台湾脱線事故の運転士は自動制御装置停止を「報告」と事故調 台鉄説明を否定

重機で吊され線路から運びだされる特急「プユマ」号の先頭車両=22日、台湾北東部・宜蘭県(田中靖人撮影)
重機で吊され線路から運びだされる特急「プユマ」号の先頭車両=22日、台湾北東部・宜蘭県(田中靖人撮影)

 【台北=田中靖人】台湾北東部で18人が死亡した台湾鉄道(台鉄)の特急脱線事故で、行政院(内閣に相当)の「事故調査小組(グループ)」は24日夜、列車の速度を自動制御する「自動列車防護装置」(ATP)の停止について、運転士が事故直前に指揮所に報告していたと発表した。台鉄は24日午前の記者会見で、運転士は規定に違反し停止を報告しなかったと説明していたが、これを否定した。

 調査小組によると、運転士は21日午後4時5分に動力の異常を指揮所に通報。指揮所などと連絡を取りながら解決策を探り、事故の約4分前の同46分にATPの停止を報告したという。
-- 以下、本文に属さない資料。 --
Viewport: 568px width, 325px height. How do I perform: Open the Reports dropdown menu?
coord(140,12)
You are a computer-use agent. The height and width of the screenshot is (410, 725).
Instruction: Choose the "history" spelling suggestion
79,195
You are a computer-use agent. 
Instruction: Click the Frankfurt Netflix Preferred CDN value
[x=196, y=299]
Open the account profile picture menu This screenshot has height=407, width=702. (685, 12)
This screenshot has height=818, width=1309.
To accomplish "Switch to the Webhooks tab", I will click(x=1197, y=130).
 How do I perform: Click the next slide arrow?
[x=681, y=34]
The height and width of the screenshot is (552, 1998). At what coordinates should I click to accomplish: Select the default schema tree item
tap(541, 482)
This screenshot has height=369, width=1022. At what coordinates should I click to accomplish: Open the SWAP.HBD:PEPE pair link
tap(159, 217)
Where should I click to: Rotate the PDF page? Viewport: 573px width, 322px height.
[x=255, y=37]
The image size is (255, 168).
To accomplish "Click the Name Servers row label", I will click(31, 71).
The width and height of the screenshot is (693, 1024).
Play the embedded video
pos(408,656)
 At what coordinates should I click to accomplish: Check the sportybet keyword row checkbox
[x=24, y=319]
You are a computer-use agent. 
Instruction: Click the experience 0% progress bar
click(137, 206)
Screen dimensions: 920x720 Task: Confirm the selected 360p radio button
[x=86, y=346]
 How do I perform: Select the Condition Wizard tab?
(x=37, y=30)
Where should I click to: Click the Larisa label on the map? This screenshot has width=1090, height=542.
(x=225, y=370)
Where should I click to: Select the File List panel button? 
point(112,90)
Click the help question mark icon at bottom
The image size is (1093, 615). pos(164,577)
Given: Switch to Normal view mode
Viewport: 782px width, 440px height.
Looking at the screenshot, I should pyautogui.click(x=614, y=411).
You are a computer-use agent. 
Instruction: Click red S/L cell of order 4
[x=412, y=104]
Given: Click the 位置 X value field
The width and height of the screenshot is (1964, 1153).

 一方、台鉄側は会見で、運転士はATP停止を報告しておらず、報告がない限り、指揮所の運行管理システムではATPを停止したかどうかは分からないと説明。運転士の独断によるATP停止と速度超過が事故原因だと強調していた。

 呉宏謀(ご・こうぼう)交通部長(国土交通相)は25日、「台鉄は中途半端な情報を公表するべきではない」と不快感を示した。呉氏はまた、台鉄を運行する同部台湾鉄路管理局の鹿潔身(ろく・けつしん)局長の辞任を認めたことを明らかにした。鹿氏は事故発生当日の夜に辞任を申し出ていた。